The 'baggage' I was referring to (which I should have expressed more clearly) was personal stuff, or ideas, concepts & connections external to Middle earth as a whole. Of course, the whole of Tolkien's extensive Me writings were not available to most readers, but they were available to Tolkien himself & LotR grew out of the earlier writings. For instance, the encounter with Shelob is heightened & deepened immensely by a knowlege of the story of the killing of the Two Trees, the rape of the Silmarils & the story of Earendel & Ungoliant. This 'background' information turns the episode from a fight with a monstrous spider into something far more significant & symbolic, & links back into Sam's statement about stories, & that he & Frodo are in the same story as Beren & Luthien & Earendel. The point is that Tolkien had those stories in mind as he wrote the confrontation with Shelob & if the reader also knows those stories he or she will read the encounter differently than if they don't. That is not bringing primary world baggage with them.

I wouldn't deny that readers who only have LotR can get a great deal from it, but Tolkien's struggles to get the Sil published alongside LotR show (aside fro his own comments in the letters) that he felt the background histories were necessary for a complete understanding of that work. The fact that he didn't struggle to get a volume of Anglo-Saxon, Middle Eastern, Finnish, Celtic, etc, myths & legends, fairy tales, other fantasy stories or historical accounts published as well, shows that he didn't consider a knowledge of those things to be necessary to such an understanding.

LotR was not considered by Tolkien to be a self contained story, but the culmination of the Legendarium.

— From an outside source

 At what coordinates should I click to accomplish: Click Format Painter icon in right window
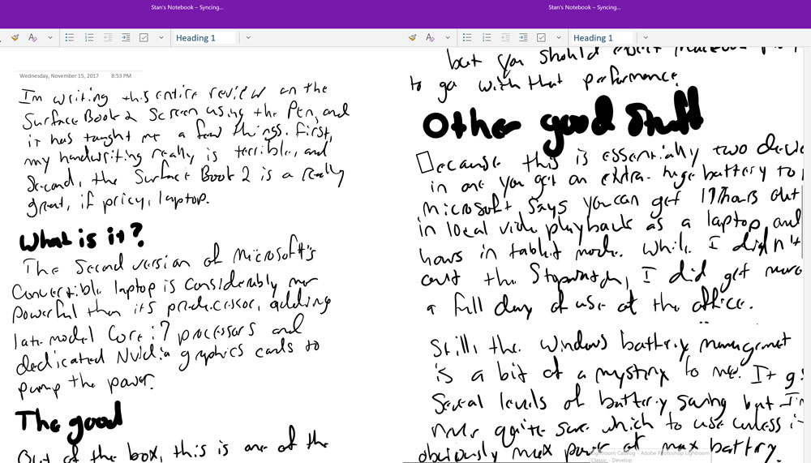coord(412,37)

LotR can be read as a stand alone work, & as you point out it has been, of necessity, read so for most of its history, but it was not intended by its author to be read so. Whether it has to stand or fall by whether it can be so read or not is a matter of opinion. Whether or not it was intended by its writer to be so read is not a matter of opinion. It wasn't. Expecting to fully understand LotR (as opposed to simply loving it & being enchanted by it) without knowing the rest of the Legendarium is rather like expecting to understand RotK without knowing The Fellowship or The Two Towers. One could read RotK & be enchanted & moved by it, but one wouldn't fully understand it - anymore than someone watching episodes 4,5 & 6 of Star Wars without knowing what happened in episodes 1-3 would fully understand them. The first three Star Wars movies (whatever one's opinion of them as movies) are necessary to give background & depth to the second three. What is not necessary, & would, in my opinion, get in the way would be watching the movies with a head full of ideas about comparative mythology, religion & the other movies 'referenced' by Lucas.

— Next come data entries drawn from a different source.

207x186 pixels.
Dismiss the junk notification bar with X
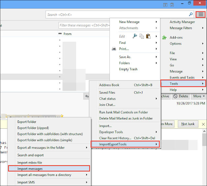pos(203,124)
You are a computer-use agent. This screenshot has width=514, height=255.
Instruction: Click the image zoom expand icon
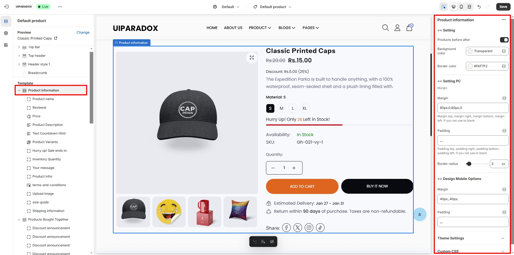pyautogui.click(x=252, y=58)
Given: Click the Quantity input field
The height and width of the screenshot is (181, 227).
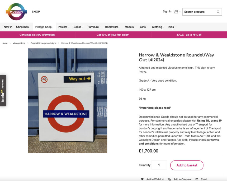Looking at the screenshot, I should 159,165.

Being too aware of such 'baggage' while we are watching the movies would inevitably break the spell & reduce the whole experience to an intellectual exercise devoid of emotional involvement, but watching episodes 4-6 with the events of episodes 1-3 in mind will add meaning & depth to our experience. Episodes 4-6 had to be viewed as 'stand alone' movies for 20 odd years because episodes 1-3 weren't available to watch but George Lucas knew what they contained, & wrote episodes 4-6 as the culmination (unless you believe the 9 episode story arc tale) of his 'Legendarium', & events in the later trilogy only really make sense in the light of the earlier one. In the same way LotR was written by Tolkien as the culmination of The Sil.

So, while a full & complete understanding of both LotR & SW 4-6 requires a knowlege of the The Sil & SW 1-3 respectively, neither requires (or benefits from) any 'baggage' external to the secondary worlds they present to us.

Last edited by davem; 06-05-2005 at 08:24 AM.